La llegada del contingente ocurre en un contexto de incremento de ejercicios militares conjuntos y presencia rotativa estadounidense, resultado del memorando de entendimiento firmado el año pasado entre ambos países para ampliar la cooperación en seguridad.
Este acuerdo establece la realización de entrenamientos, operaciones combinadas e interoperabilidad entre fuerzas, además de reactivar espacios históricos de cooperación en instalaciones como Fuerte Sherman, la Base Aérea de Howard y la Estación Naval de Rodman.
Durante su visita a Panamá el año pasado, el secretario de Defensa de Estados Unidos, Pete Hegseth, destacó que la cooperación bilateral en seguridad responde a desafíos comunes en la región, incluyendo el combate a redes criminales, la migración irregular y la protección del Canal.
El funcionario subrayó que el memorando firmado permitirá aumentar ejercicios conjuntos y fortalecer la presencia rotativa de tropas estadounidenses en coordinación con las autoridades panameñas.
El jefe del Pentágono también señaló en ese entonces, que la seguridad del Canal de Panamá constituye un eje prioritario de la cooperación bilateral, en un contexto de competencia geopolítica y amenazas a infraestructuras estratégicas.
En ese sentido, enfatizó que los ejercicios conjuntos y la interoperabilidad buscarían garantizar la capacidad de respuesta ante escenarios de contingencia y proteger el tránsito marítimo internacional.
Las actividades de entrenamiento se suman a una serie de operaciones militares y ejercicios realizados durante 2025 y lo que va de 2026, que han incluido maniobras en selva, operaciones marítimas y despliegues aéreos para fortalecer la preparación de las fuerzas de seguridad panameñas. Estas iniciativas forman parte de la estrategia de cooperación regional en materia de defensa y seguridad hemisférica.
De acuerdo con autoridades estadounidenses, la cooperación ampliada también contempla intercambio de información, apoyo técnico e infraestructura estratégica, así como asistencia en áreas cibernéticas y logísticas relacionadas con la protección del Canal.
La presencia de militares estadounidenses en territorio panameño se realiza bajo el esquema de ejercicios rotativos por invitación del Gobierno panameño, lo que ha sido reiterado por funcionarios de ambos países como mecanismo de cooperación respetuoso de la soberanía nacional.

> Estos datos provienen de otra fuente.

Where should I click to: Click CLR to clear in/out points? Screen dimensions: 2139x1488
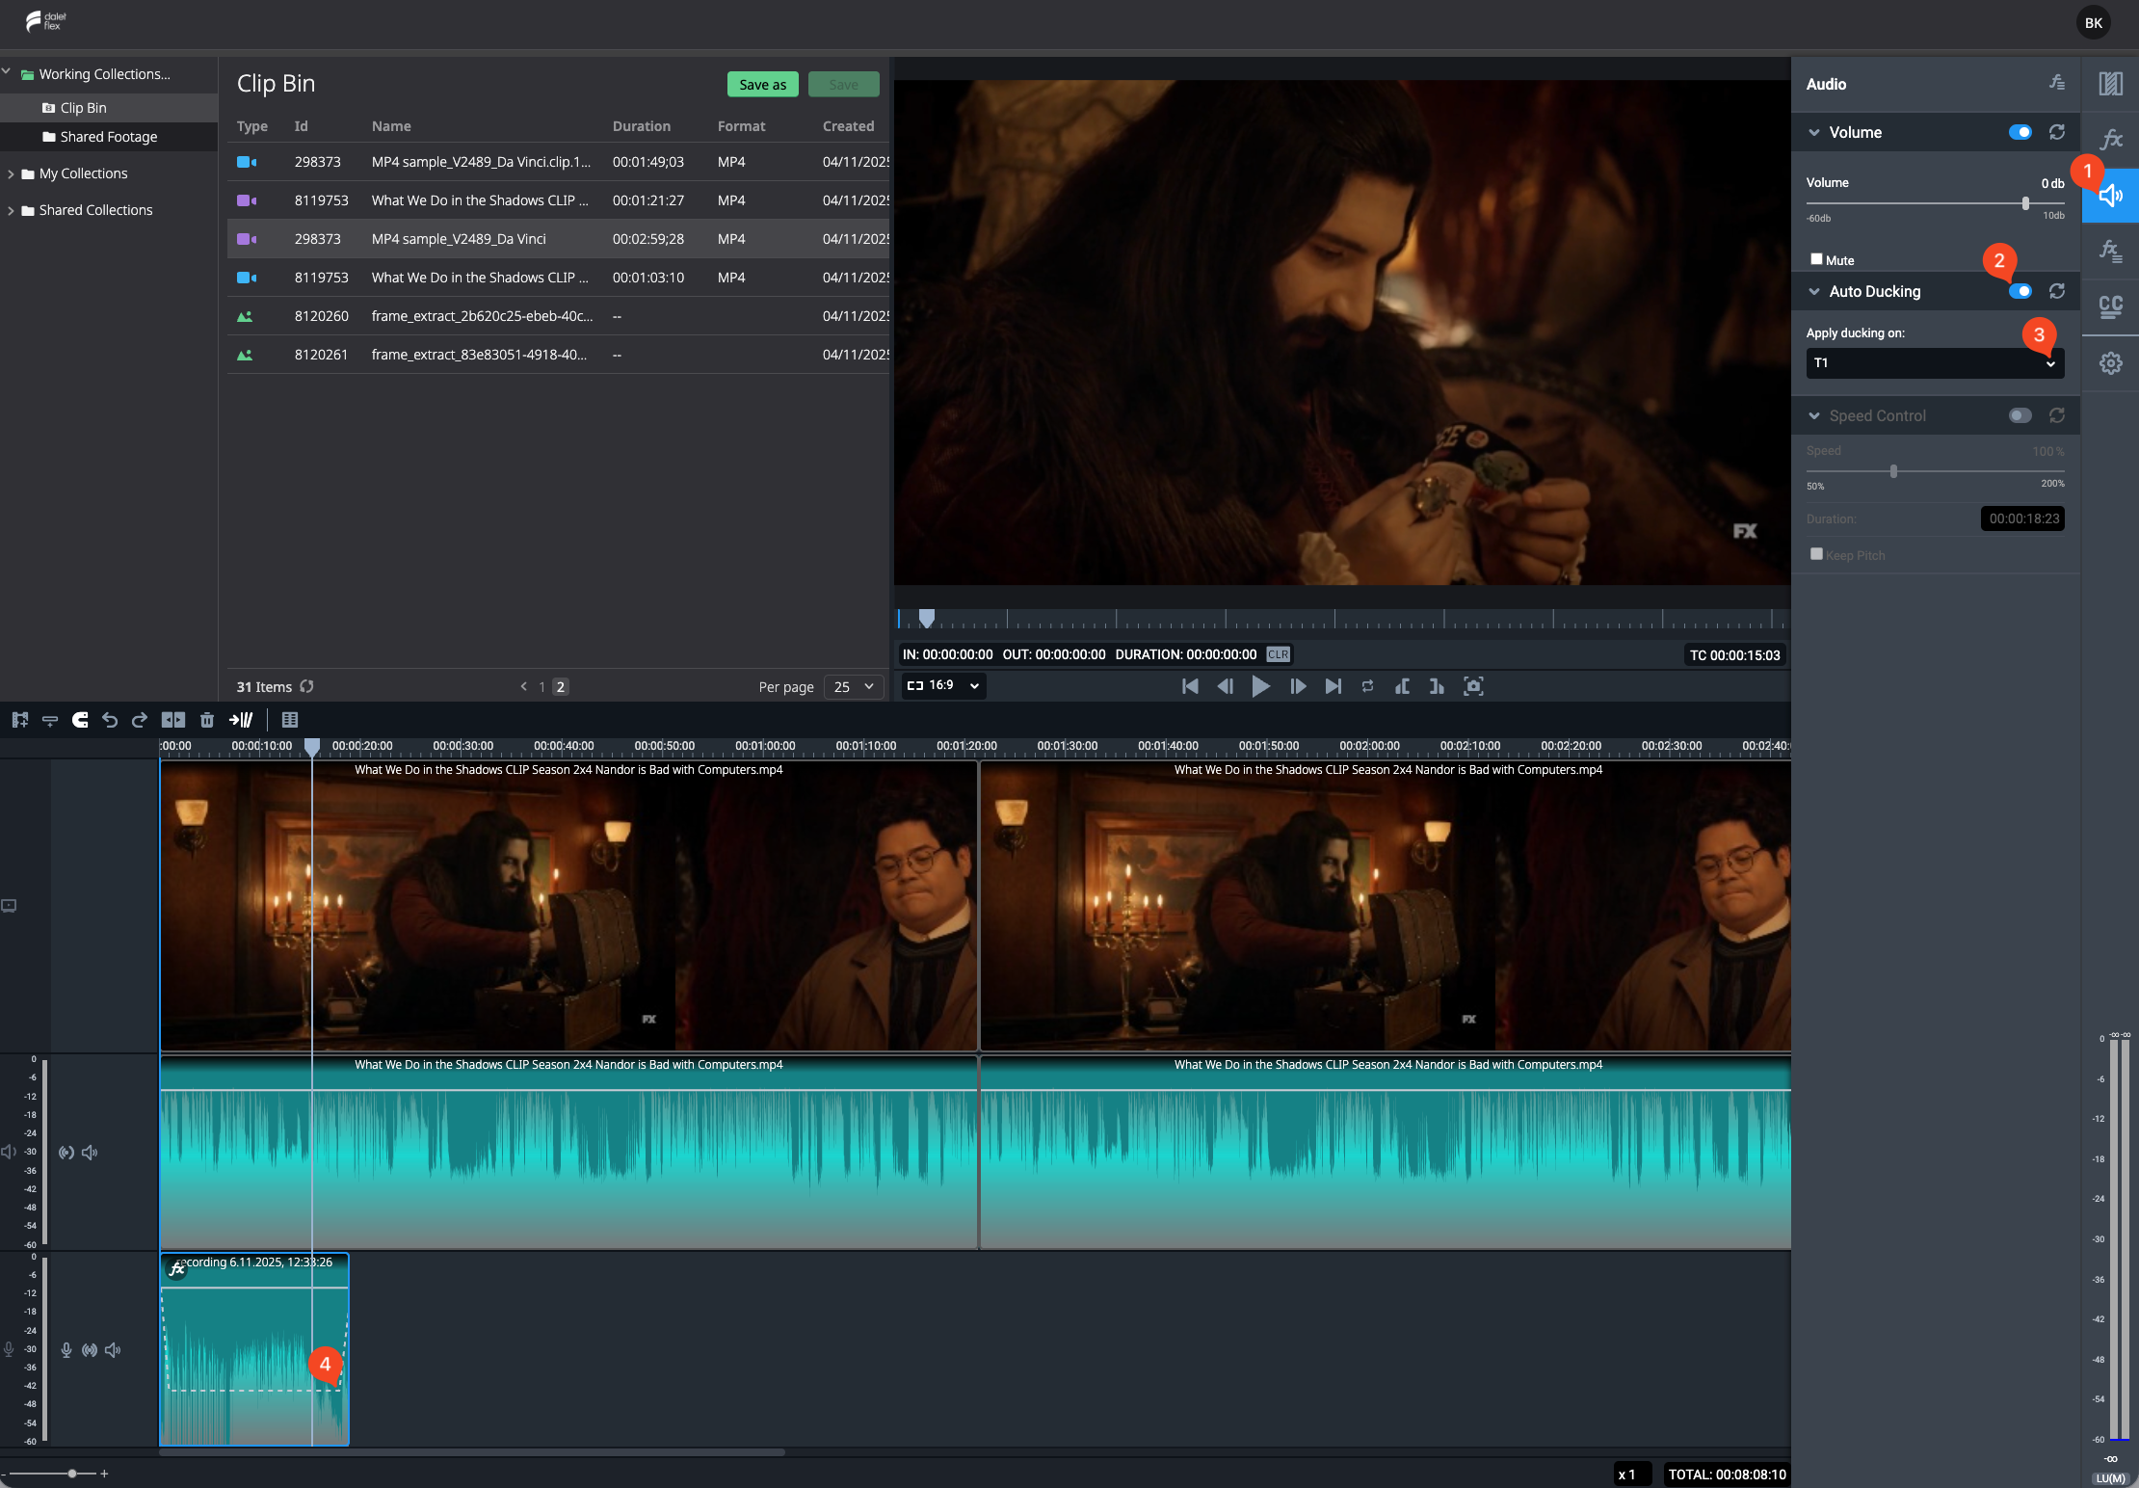(1278, 654)
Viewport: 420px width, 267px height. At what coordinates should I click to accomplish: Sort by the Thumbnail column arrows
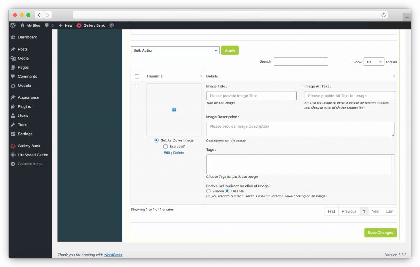(201, 76)
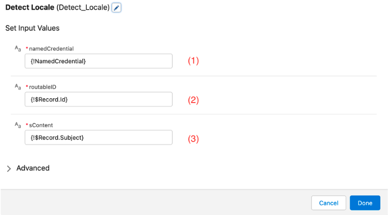Click the pencil edit icon beside Detect Locale

(116, 8)
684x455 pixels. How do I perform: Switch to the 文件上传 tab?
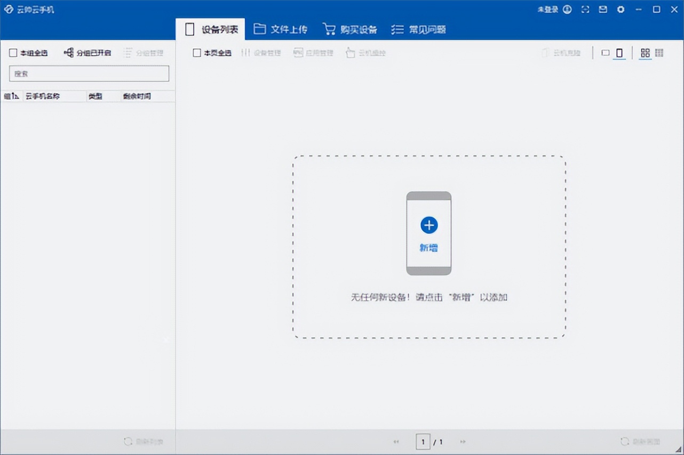click(280, 29)

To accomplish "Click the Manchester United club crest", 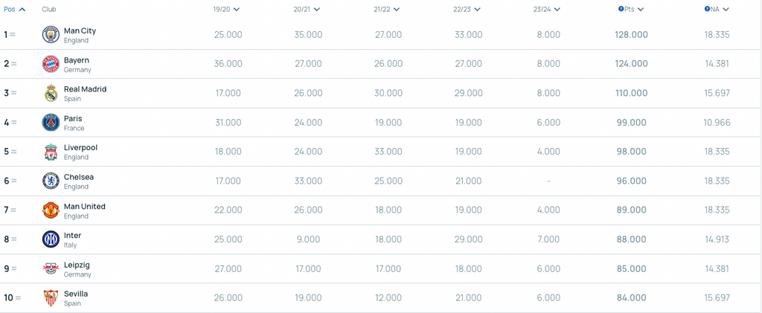I will click(51, 210).
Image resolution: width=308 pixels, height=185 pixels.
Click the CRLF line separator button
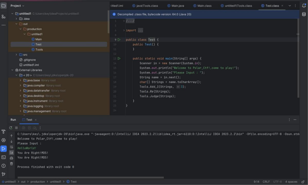266,182
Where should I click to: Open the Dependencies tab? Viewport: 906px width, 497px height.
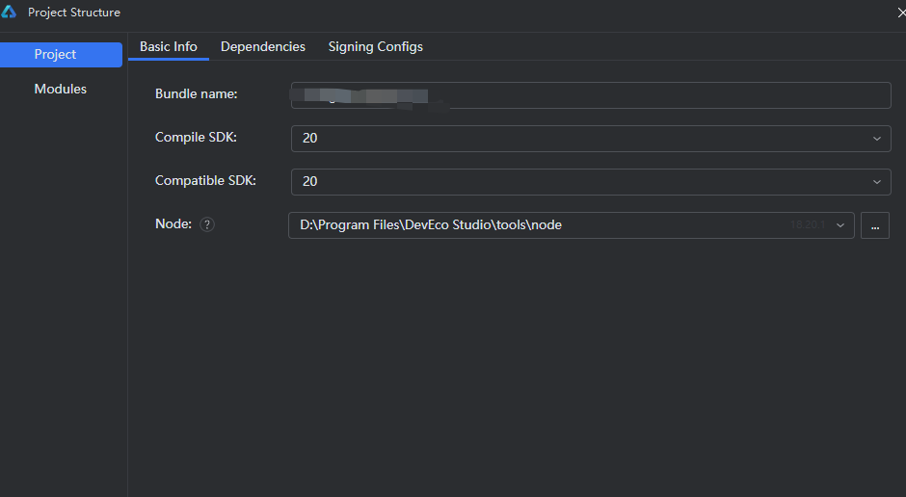coord(263,47)
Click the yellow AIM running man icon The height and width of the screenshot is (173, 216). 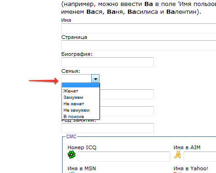coord(178,155)
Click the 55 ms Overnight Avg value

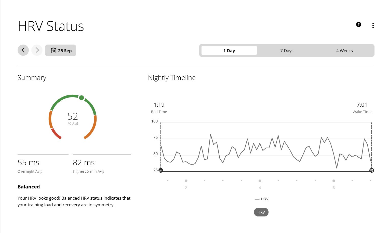[29, 162]
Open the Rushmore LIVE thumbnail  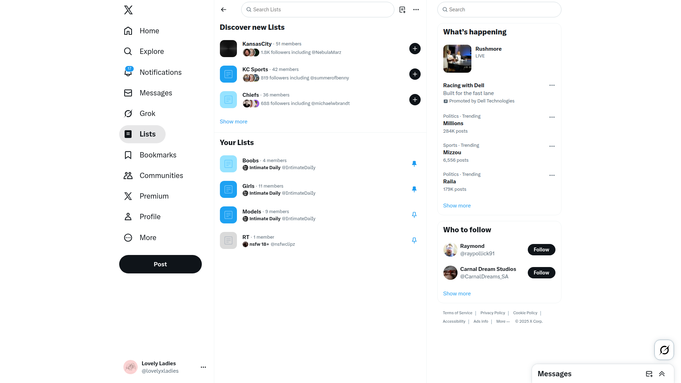[457, 59]
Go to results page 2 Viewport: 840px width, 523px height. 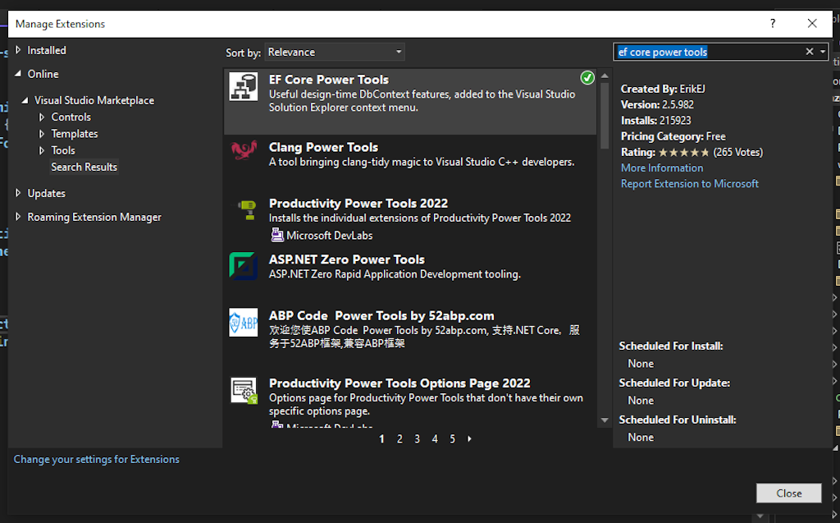coord(399,439)
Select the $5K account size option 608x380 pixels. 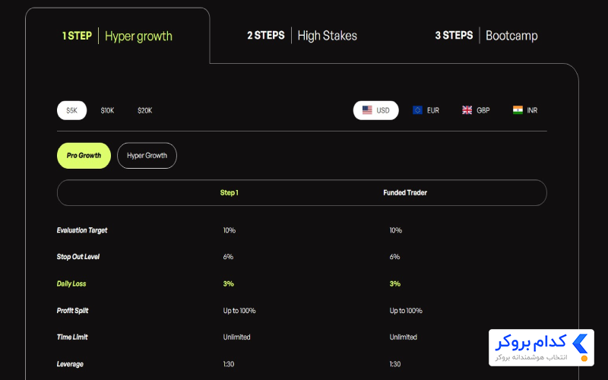pos(71,110)
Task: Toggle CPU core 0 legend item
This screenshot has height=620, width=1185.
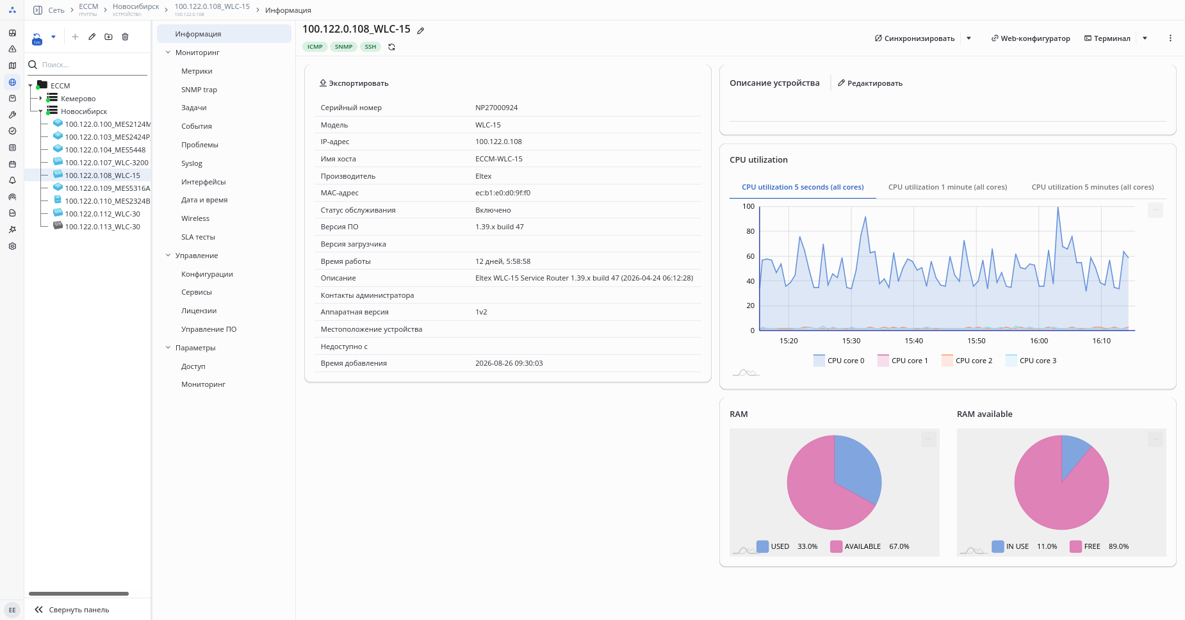Action: click(x=838, y=361)
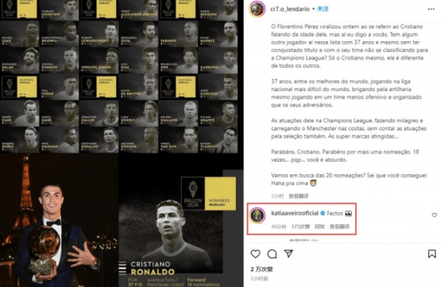Click the photo of Ronaldo holding the golden ball
The image size is (442, 287).
coord(59,220)
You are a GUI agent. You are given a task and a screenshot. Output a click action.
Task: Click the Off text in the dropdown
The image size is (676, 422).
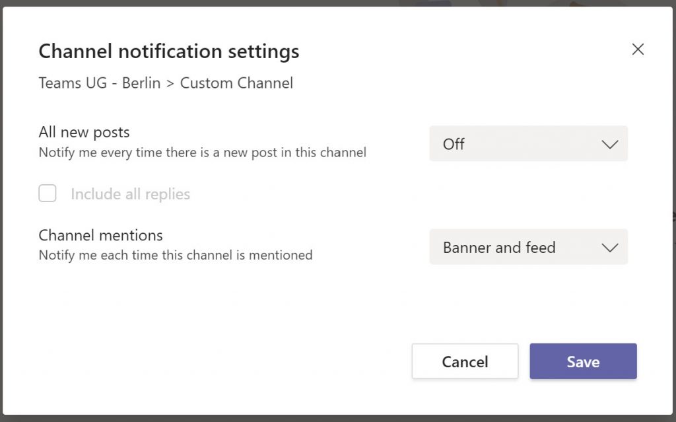point(454,144)
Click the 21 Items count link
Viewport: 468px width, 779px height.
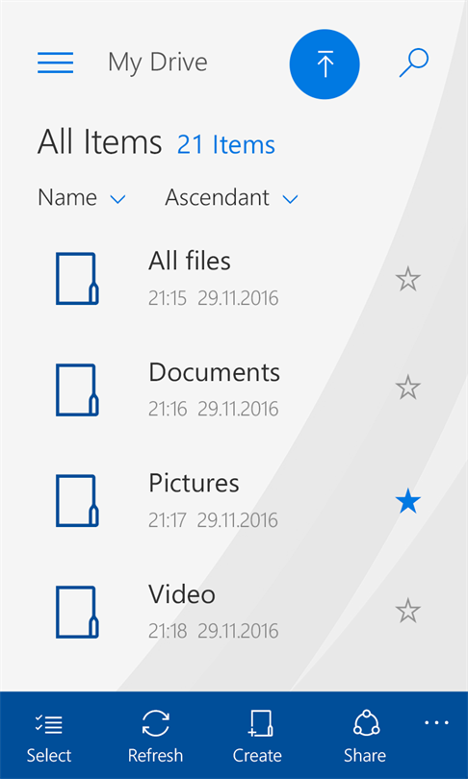click(x=225, y=144)
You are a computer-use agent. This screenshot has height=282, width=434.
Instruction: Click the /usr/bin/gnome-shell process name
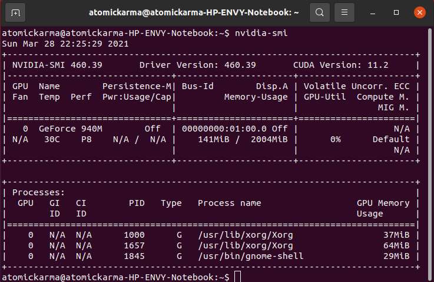click(x=250, y=256)
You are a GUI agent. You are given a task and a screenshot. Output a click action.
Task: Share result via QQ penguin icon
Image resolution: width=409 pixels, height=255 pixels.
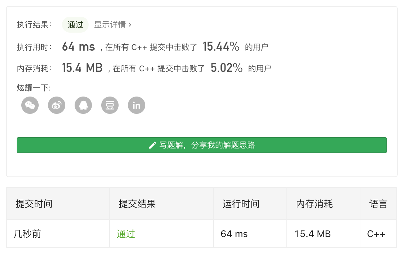pyautogui.click(x=83, y=105)
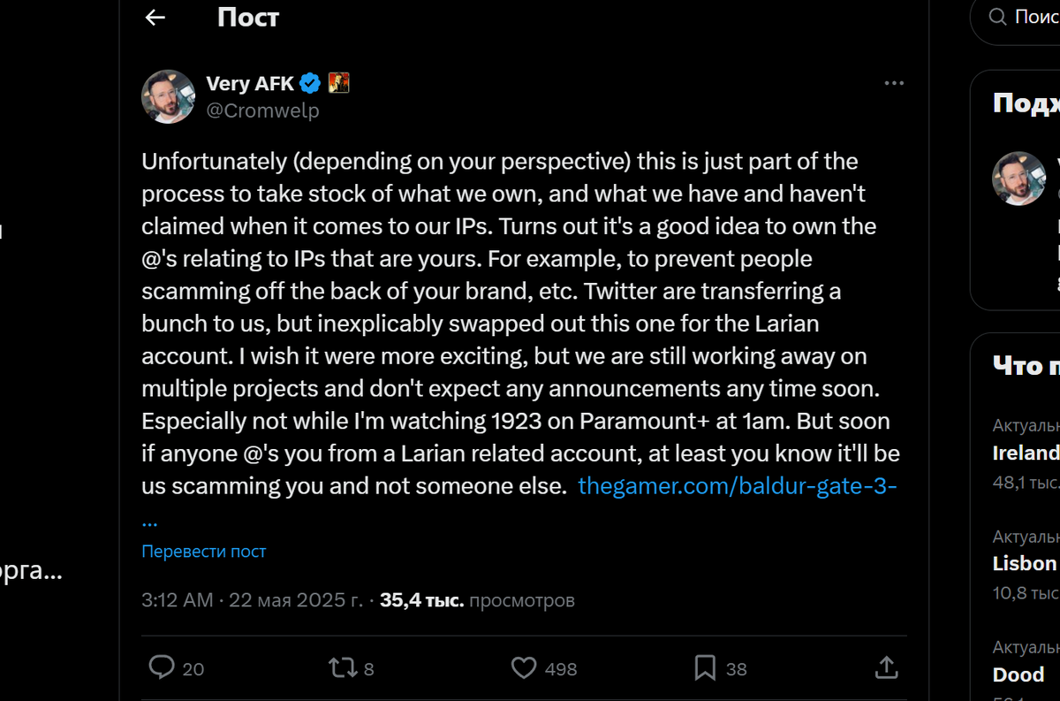Click the 35,4 тыс. просмотров view count
The image size is (1060, 701).
point(477,601)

En ese marco, las autoridades panameñas han señalado que estas actividades buscan mejorar la preparación operativa y la coordinación ante amenazas transnacionales. La firma del acuerdo generó múltiples reacciones de rechazo ante la posibilidad del establecimiento de nuevas bases militares en Estados Unidos, lo que fue negado por las autoridades panameñas y estadounidenses.
El arribo de los 41 infantes de Marina y el desarrollo de los entrenamientos conjuntos reflejan la continuidad de la agenda de seguridad bilateral entre Panamá y Estados Unidos, en un momento marcado por el fortalecimiento de alianzas estratégicas en el hemisferio.